But how do we maintain data consistency between them? According to the CAP theorem, we have to sacrifice either consistency or availability to maintain system partition tolerance. Moreover, even when the system has a coherent network, the extension of the theorem, known as PACELC, dictates that we need to choose between consistency and latency.
In the context of a music streaming app, it seems reasonable to sacrifice consistency in both scenarios. In other words, we opt for eventual consistency for read replicas. This means that new writes may take some time to propagate to all replicas asynchronously. We can inform the user that updating profiles may take some time to reflect. Uploading music requires even more time as it needs to be processed by the service workers. This approach benefits availability. For fault tolerance, we can also add a standby replica where data is replicated synchronously. We can switch to it in case the primary write replica goes down.
Replication is also applicable to object storage but is usually managed behind the scenes. You can easily scale it horizontally by adding new machines if you need more storage.
Computing layer
Now let's discuss the computing side. The load is high, and if one of our servers shuts down, the other can easily become overwhelmed, especially during peak hours. To overcome this, we can add more servers. However, managing a large number of servers manually can be cumbersome and costly, as you need to monitor and update each one separately. Moreover, we will have different teams working on various parts of the platform that need to keep in sync with each other while being independent in their workflows and releases.
To address these issues, it is better to split one monolithic service into microservices. For example, the first one could be responsible for searching music, the second for streaming, the third for uploading and managing music, the fourth for user data management, and so on. This lays the foundation for future scaling.

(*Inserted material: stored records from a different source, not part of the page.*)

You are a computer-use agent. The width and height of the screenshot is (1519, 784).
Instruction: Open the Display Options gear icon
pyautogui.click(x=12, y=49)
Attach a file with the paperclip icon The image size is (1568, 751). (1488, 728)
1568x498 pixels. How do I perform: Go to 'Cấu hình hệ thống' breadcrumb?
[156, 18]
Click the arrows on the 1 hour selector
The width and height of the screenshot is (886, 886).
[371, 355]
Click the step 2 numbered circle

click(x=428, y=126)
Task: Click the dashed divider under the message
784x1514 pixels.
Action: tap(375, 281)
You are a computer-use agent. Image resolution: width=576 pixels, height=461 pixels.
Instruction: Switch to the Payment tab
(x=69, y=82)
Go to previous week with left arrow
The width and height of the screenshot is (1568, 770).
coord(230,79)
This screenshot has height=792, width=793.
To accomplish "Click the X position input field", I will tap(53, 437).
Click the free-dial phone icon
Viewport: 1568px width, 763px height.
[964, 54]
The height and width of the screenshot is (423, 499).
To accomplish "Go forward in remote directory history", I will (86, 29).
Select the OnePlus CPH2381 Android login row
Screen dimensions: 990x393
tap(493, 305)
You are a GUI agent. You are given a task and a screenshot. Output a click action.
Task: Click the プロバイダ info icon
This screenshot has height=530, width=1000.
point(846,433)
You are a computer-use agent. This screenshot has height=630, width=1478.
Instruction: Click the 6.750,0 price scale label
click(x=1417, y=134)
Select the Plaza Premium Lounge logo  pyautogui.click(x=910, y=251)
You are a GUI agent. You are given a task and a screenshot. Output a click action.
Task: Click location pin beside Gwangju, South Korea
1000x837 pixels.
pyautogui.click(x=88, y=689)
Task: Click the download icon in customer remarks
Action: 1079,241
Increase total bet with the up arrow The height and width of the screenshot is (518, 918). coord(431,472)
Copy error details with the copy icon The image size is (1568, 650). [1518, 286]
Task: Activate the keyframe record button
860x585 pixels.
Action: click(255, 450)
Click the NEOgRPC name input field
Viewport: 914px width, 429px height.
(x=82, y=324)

In order to streamline new releases and maintain a reproducible environment between services, we deploy them as containers. To monitor them, we will use an orchestration tool (like Kubernetes or AWS ECS in the cloud) where essentially a number of machines (aka nodes) is abstracted as a cluster. For each new deployment, the orchestrator spawns the predefined amount of containers (pods) for this microservice and keeps checking their health status. It also gracefully shuts down the previous versions of the container.
This modular approach decouples applications from the underlying infrastructure, providing greater flexibility and durability while enabling developers to build and update these applications faster and with less risk.
Microservices also offer another benefit: each one can be optimized for its specific job. For example, an audio uploading service will work only with the write replica and can benefit from more CPU resources. Conversely, a searching service will access only read replicas and can integrate tools like Elasticsearch and utilize more RAM.
One could go even further and split the microservices into layers, such as a presentation layer where each microservice adapts information for each client’s platform type, or a data access layer where services are dedicated solely to retrieving data from the database or cache efficiently, among others. Our current scope doesn’t require this level of granularity.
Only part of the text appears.